Competitive pistol shooters who shoot at stationary targets are seriously handicapped by cross-dominance between eyes and hands. The competitive pistol shooter usually holds the pistol out with two arms extended at eye level. Even if the pistol shooter keeps both eyes open while aiming as is desirable, unconsciously, the sight and barrel of the pistol will be turned slightly as a result of the burden of alignment being accepted primarily by the dominant eye. Shooting accuracy, therefore, suffers.
It has also been established that closing one eye while letting the other do the work has adverse physiological effects. The capillary bed that supplies the retina tissue to which the optic nerve connects, is beneath the retina so light does not have to pass through blood. When one eye is closed voluntarily or otherwise for a short time, the brain brings about events that result in reduced blood flow to both eyes and this reduces visual acuity of the eye that is open and doing the work. This is another good reason for keeping both eyes open while aiming.

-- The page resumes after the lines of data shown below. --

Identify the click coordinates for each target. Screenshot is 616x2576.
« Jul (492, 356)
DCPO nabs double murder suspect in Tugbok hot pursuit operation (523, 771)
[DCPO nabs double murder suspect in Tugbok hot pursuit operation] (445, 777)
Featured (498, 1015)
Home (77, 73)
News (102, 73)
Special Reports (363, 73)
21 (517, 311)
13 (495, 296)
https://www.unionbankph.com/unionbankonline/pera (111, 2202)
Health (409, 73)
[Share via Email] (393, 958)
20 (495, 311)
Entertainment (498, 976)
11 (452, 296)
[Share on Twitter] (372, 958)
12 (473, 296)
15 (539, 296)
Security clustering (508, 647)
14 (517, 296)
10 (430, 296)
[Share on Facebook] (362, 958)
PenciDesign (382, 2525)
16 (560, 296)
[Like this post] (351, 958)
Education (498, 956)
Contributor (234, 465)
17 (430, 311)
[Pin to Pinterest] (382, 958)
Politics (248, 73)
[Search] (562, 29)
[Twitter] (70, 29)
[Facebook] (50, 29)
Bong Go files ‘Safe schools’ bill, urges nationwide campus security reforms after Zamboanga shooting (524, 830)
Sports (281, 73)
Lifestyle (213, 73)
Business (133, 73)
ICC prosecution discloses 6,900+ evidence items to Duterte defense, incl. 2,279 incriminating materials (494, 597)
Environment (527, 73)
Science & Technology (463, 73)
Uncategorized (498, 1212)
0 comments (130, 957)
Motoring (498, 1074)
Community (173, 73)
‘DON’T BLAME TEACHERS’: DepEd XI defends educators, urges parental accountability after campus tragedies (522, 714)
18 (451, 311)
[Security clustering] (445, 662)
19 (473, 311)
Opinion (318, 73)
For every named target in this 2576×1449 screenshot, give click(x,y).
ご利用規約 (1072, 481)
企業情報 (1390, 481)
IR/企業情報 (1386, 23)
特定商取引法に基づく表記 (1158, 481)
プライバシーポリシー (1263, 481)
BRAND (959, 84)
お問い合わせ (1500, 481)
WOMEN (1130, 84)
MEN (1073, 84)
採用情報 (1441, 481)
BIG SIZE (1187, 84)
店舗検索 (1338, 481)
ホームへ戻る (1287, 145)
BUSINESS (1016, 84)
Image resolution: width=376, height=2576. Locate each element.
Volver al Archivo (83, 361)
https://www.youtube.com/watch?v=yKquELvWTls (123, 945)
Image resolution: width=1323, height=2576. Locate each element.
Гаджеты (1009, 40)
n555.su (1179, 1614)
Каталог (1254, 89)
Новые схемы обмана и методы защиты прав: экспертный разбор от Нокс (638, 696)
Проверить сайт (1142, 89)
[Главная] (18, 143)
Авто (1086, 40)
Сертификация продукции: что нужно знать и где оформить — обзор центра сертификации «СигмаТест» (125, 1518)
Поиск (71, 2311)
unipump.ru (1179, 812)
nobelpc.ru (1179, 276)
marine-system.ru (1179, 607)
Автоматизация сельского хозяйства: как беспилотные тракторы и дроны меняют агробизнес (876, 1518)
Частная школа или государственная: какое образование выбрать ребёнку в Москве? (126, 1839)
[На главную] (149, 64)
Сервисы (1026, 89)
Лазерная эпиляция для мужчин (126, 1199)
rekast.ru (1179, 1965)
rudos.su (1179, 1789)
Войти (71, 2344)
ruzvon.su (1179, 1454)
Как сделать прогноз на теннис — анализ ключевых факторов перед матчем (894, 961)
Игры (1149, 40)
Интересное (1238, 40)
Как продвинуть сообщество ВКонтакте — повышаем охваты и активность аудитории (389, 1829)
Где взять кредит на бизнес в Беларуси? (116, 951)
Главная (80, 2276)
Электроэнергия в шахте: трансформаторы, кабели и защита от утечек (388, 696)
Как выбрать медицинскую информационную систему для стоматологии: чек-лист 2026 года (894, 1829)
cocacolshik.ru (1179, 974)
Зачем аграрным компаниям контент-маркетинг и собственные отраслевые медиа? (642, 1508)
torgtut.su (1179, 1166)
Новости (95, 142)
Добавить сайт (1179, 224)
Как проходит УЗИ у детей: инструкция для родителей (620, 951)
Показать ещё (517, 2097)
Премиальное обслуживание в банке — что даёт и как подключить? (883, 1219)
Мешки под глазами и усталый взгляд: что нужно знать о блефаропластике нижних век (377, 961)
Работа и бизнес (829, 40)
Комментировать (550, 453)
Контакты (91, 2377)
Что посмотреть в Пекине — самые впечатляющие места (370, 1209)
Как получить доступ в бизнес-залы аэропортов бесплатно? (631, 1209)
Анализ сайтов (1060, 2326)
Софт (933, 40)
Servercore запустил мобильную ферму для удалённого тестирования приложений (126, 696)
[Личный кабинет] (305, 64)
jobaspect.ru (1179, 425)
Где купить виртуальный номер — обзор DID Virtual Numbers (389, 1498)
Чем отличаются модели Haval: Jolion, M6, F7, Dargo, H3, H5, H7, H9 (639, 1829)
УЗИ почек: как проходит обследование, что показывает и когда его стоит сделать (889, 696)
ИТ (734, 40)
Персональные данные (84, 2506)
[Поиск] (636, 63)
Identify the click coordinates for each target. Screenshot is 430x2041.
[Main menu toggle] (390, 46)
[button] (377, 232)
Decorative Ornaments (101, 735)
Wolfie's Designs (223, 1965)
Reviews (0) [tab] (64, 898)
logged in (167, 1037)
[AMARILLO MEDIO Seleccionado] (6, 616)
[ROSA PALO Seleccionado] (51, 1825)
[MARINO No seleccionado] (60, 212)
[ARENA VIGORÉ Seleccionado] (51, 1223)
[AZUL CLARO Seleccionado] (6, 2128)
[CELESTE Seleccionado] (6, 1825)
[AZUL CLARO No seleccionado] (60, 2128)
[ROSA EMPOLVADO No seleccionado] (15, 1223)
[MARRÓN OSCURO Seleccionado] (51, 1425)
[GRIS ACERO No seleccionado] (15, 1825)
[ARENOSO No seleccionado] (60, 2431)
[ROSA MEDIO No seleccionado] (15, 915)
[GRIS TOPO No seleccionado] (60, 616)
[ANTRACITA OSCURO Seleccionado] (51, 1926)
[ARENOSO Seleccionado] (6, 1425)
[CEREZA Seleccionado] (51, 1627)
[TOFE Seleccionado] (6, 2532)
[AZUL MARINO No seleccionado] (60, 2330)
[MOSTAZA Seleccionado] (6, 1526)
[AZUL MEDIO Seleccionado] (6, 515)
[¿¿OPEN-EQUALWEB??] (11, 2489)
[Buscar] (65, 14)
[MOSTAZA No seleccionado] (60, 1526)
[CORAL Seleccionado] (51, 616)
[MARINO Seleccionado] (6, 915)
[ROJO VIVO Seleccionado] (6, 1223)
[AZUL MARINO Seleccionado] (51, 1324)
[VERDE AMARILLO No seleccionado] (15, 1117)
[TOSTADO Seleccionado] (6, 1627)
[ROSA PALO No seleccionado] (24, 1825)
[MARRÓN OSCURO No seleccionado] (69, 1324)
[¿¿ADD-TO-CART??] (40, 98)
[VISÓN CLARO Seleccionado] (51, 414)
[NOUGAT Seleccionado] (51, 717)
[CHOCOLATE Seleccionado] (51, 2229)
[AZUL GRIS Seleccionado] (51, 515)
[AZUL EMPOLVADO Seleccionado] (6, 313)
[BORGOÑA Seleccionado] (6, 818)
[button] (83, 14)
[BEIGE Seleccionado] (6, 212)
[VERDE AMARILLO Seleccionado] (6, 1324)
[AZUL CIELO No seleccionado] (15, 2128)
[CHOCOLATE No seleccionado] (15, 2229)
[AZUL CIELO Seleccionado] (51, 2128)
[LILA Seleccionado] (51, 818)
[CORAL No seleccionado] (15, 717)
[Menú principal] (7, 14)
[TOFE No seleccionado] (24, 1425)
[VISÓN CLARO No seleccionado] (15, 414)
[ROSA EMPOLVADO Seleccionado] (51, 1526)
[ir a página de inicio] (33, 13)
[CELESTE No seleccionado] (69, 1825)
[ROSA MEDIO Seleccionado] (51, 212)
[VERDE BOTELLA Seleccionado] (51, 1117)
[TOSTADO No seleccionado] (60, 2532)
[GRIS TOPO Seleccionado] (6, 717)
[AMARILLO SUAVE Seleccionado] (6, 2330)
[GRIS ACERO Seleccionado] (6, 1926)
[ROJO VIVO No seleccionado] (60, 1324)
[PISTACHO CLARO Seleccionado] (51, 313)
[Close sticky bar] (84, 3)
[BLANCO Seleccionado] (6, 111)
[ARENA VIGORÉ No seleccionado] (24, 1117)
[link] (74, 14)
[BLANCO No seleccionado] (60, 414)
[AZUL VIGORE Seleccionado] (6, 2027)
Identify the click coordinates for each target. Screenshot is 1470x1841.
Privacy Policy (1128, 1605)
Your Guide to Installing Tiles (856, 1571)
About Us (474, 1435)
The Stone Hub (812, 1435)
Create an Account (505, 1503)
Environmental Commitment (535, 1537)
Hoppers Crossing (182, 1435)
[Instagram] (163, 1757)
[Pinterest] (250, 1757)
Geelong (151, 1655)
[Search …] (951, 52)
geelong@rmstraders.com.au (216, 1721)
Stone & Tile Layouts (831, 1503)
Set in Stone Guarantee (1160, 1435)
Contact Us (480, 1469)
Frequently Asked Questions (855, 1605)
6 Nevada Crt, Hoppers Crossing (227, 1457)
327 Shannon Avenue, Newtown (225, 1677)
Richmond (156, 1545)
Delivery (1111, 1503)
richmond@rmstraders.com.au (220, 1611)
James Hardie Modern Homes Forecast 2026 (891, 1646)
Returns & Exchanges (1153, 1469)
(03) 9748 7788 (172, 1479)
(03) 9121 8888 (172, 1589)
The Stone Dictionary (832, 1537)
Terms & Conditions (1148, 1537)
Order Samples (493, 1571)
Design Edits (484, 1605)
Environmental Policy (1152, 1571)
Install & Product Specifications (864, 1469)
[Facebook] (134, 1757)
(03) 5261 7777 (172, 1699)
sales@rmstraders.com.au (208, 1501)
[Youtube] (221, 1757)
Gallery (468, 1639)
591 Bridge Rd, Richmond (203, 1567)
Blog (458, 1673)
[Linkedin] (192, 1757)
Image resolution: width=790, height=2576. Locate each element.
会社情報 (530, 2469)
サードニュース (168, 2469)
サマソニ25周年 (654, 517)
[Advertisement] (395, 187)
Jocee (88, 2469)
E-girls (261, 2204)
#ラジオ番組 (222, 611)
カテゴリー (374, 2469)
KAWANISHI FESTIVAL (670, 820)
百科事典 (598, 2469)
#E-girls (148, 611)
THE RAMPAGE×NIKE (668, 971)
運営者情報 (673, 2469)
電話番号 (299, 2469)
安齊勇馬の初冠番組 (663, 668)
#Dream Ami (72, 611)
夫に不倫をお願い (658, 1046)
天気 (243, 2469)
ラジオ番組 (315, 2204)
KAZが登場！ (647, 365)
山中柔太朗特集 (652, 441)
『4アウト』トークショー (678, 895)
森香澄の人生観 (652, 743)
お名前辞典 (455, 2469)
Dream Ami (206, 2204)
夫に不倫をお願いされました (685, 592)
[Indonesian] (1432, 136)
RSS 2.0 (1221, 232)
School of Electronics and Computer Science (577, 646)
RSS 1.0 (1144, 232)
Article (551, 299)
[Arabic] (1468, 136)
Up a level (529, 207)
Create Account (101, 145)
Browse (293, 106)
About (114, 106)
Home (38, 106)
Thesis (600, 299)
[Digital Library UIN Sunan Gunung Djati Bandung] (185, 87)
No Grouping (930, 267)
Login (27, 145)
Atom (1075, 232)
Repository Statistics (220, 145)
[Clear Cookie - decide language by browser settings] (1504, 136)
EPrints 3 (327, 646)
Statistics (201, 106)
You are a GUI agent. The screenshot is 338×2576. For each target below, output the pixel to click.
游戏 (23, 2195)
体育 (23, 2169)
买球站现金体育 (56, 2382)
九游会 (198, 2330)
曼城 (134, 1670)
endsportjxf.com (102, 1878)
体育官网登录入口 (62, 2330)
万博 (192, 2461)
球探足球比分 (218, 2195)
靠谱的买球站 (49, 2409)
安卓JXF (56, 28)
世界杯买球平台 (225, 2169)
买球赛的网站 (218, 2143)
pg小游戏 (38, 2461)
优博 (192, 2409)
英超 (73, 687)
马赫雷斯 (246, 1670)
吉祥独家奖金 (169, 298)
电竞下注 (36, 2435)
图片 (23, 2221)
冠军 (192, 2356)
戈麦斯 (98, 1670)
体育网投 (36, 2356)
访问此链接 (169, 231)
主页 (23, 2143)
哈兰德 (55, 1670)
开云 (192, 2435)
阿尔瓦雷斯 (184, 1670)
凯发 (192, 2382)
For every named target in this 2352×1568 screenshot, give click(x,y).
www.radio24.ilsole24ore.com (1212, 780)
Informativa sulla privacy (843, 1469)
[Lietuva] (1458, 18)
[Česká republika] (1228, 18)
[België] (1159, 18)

Many individuals among the population including shooters are not aware that their eyes and hands are cross-dominant because they have not become aware that it is easy to make the determination. As is known, a test for which eye is dominant simply involves holding a finger or a pencil, for example, upright with the arm fully extended and with both eyes aligning the pencil with a distant object. Then, the right eye can be closed. If, when the right eye is closed the pencil appears to shift out of alignment with the distant object, it was the right eye that was doing most of the work all the time and there is right eye dominance. The other part of the test is to close the left eye. If there is right eye dominance, then there will be no shift. Conversely, if the individual closes the left eye and a shift occurs, it is an indication of left eye dominance. For additional confirmation, the right eye is closed and there will be no shift if there is left eye dominance.
Some shooters have recognized that they have cross-dominance and they attempt to take measures to mitigate the disadvantage. Some shooters who are left eye dominant have obtained special weapons or, particularly, had a rifle or shotgun stock made that is adaptable for shooting on the left side so that the left dominant eye can be used. Some left eye dominant shooters will shoot with the butt of the gun stock on the right shoulder and use the weaker or non-dominant right eye for aiming while the left eye is covered with a black patch or, if glasses are used, opaque tape is applied to the left lens. When the lens is covered or the eye is completely overlayered with a patch, it is as if one is shooting with the non-dominant eye closed in which case binocular vision, depth perception and peripheral vision are lost. In any case, it has been shown that better shooting accuracy is obtained when a shooter masters keeping both eyes open even if there is no cross-dominance between the eyes and hands. A right eye dominant shooter, for instance, who correctly aims with the right eye and does not need to overcome a problem of cross-dominance is better off if both eyes are kept open when shooting. Some shooters who have no cross-dominance still cannot keep both eyes open because they experience double vision if they do so while aiming. They usually solve this problem by closing the non-dominant eye anyway.